# 3/5 badge qualification



## Oneproudmeximan (May 20, 2013)




----------



## treefork (Feb 1, 2010)

Nice ! You really should trace the circle from the can so when you do hit your 5/5 there will be no question according to the rules .

I see how you spend your lunch breaks at work .


----------



## Oneproudmeximan (May 20, 2013)

treefork said:


> Nice ! You really should trace the circle from the can so when you do hit your 5/5 there will be no question according to the rules .
> I see how you spend your lunch breaks at work .


.

Eh this was after work on lunch at work I go into the woods to look for tree rats


----------



## pult421 (Aug 13, 2015)

Calling them Tree rats.. lol.. makes me feel like they should be shot. Im glad youre going for the badges.. i still have not the balls to attempt to go for a badge. Im glad treefork said the thing about tracing the can .. i didnt wanna say it and rain on your parade man. (Not saying treefork did) .. his word is higher than mine is for sure.


----------



## Oneproudmeximan (May 20, 2013)

I has the rules changed is there no 3/5 badge or even a 4/5 or is there just a 5/5


----------



## Ibojoe (Mar 13, 2016)

Nice! I know you can do 5\5. Just pretend it's a squirrel!


----------



## Charles (Aug 26, 2010)

O.K., OPM ... I will take that and put in for your 3/5 badge. BUT, next time draw the circle on the target before you start shooting. Just trace around the outside of the rim that is on top of the can. I am sure you can do it. And once you calm down in front of the camera, I am sure you can get 5/5! BUT DRAW THE CIRCLE ON THE PAPER BEFORE YOU START SHOOTING. Others have pointed this out, and we are not being picky ... we are just trying to hold everyone to the same standard.

Now, for the rest of you: NOTE: I will not accept any more videos if the circle is not drawn on the paper before you start shooting. So, do not bother to come whining to me about it.

Cheers ..... Charles


----------



## Charles (Aug 26, 2010)

Oneproudmeximan said:


> I has the rules changed is there no 3/5 badge or even a 4/5 or is there just a 5/5


The rules have not changed. There are badges for 3/5, for 4/5, and for 5/5. By all means, keep improving your score! :wave:

Cheers ..... Charles


----------



## Oneproudmeximan (May 20, 2013)

Nope Mr Charles no bending the rules for me I can redo it today and see about improving Cheers!!


----------



## Ibojoe (Mar 13, 2016)

Good man


----------



## Tag (Jun 11, 2014)

Great video!!!!! Looking forward to seeing the video when you get 5 for 5. There is no doubt in my mind you will get 5 for 5. Your accuracy is amazing, so it's just a matter of time.


----------



## Oneproudmeximan (May 20, 2013)

Cheers!!


----------



## Kalevala (Jul 20, 2014)

Oneproudmeximan said:


> Nope Mr Charles no bending the rules for me I can redo it today and see about improving Cheers!!

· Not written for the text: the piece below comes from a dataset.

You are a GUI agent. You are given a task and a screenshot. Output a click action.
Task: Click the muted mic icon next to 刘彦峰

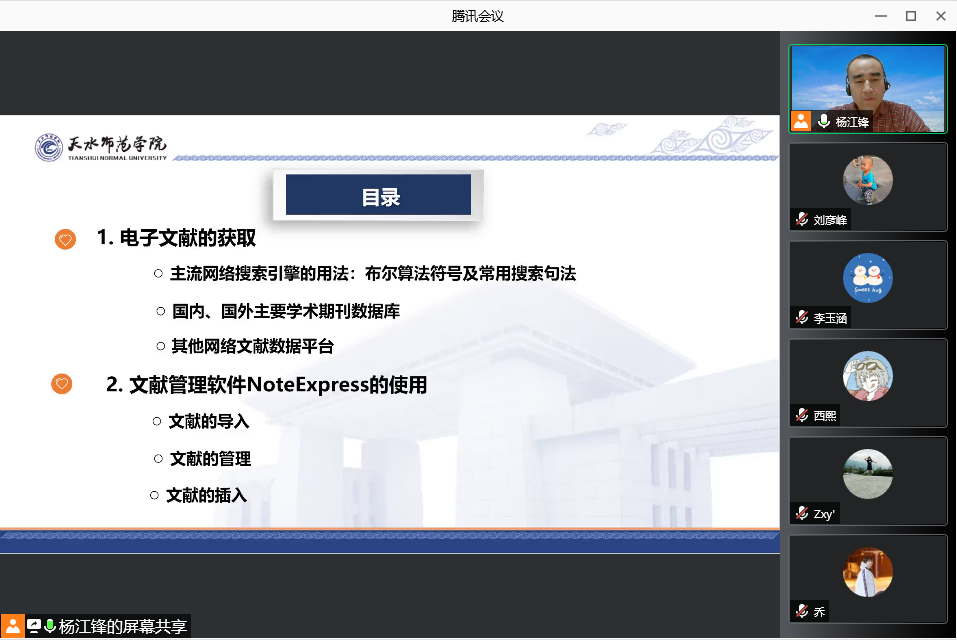[801, 220]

I like that attitude :thumbsup:

Rules for other badges can be found from here

http://slingshotforum.com/topic/28123-pocket-predator-badges/


----------



## Rayshot (Feb 1, 2010)

Love seeing how other's shoot. Perfect video of your shooting style/mechanics!

Here comes 5/5.


----------



## Oneproudmeximan (May 20, 2013)

I'll try and get that 5/5 today if it doesn't rain


----------



## Oneproudmeximan (May 20, 2013)




----------



## Tag (Jun 11, 2014)

Your positive attitude along with your enthusiasm for slingshots is contagious. Of all the slingshot videos I've seen yours ranks right up there with the best of them. I can't wait to see you hit 5 for 5


----------



## Oneproudmeximan (May 20, 2013)

Thanks yeah right at the end it started drizzling and I had to really hurry those last two shots but it's ok tommorow is another day cheers


----------



## Charles (Aug 26, 2010)

ALL RIGHT!!!! I have put in for your 3/5 10 meters badge. Aaron will sign in eventually, and you will get your badge. You are THE MAN ... and I really admire your honesty and determination (not to mention your superb shooting abilities). :wave:

Cheers ..... Charles


----------



## BAT (Feb 26, 2015)

Nice shooting!! Congrats!! way to go on that 3/5!!


----------



## BAT (Feb 26, 2015)

Charles said:


> O.K., OPM ... I will take that and put in for your 3/5 badge. BUT, next time draw the circle on the target before you start shooting. Just trace around the outside of the rim that is on top of the can. I am sure you can do it. And once you calm down in front of the camera, I am sure you can get 5/5! BUT DRAW THE CIRCLE ON THE PAPER BEFORE YOU START SHOOTING. Others have pointed this out, and we are not being picky ... we are just trying to hold everyone to the same standard.
> 
> Now, for the rest of you: NOTE: I will not accept any more videos if the circle is not drawn on the paper before you start shooting. So, do not bother to come whining to me about it.
> 
> Cheers ..... Charles


Hi Charles!

If you remember, I uploaded some PDF's with the soda can and tuna can targets, with the specific dimmensions, are those good for a badge qualification video?

Cheers!


----------



## Oneproudmeximan (May 20, 2013)

Charles said:


> ALL RIGHT!!!! I have put in for your 3/5 10 meters badge. Aaron will sign in eventually, and you will get your badge. You are THE MAN ... and I really admire your honesty and determination (not to mention your superb shooting abilities). :wave:
> 
> Cheers ..... Charles


 thanks Mr Charles now back into the woods I go off to get some squirrels for Saturday???????? cheers


----------



## Bill Hays (Aug 9, 2010)

Good shooting Man!

You'll get that 5 for 5 soon with no problem... just got to settle down and own the challenge


----------



## Oneproudmeximan (May 20, 2013)

Bill Hays said:


> Good shooting Man!
> You'll get that 5 for 5 soon with no problem... just got to settle down and own the challenge


Yeah it get me more on edge than hunting them squirrels lol


----------



## Charles (Aug 26, 2010)

BAT said:


> Charles said:
> 
> 
> > O.K., OPM ... I will take that and put in for your 3/5 badge. BUT, next time draw the circle on the target before you start shooting. Just trace around the outside of the rim that is on top of the can. I am sure you can do it. And once you calm down in front of the camera, I am sure you can get 5/5! BUT DRAW THE CIRCLE ON THE PAPER BEFORE YOU START SHOOTING. Others have pointed this out, and we are not being picky ... we are just trying to hold everyone to the same standard.
> ...


They should be fine. But just be sure to verify the size of the circle on camera ... use the cans themselves or a ruler to certify the size of the circle on the paper.

Cheers ...... Charles


----------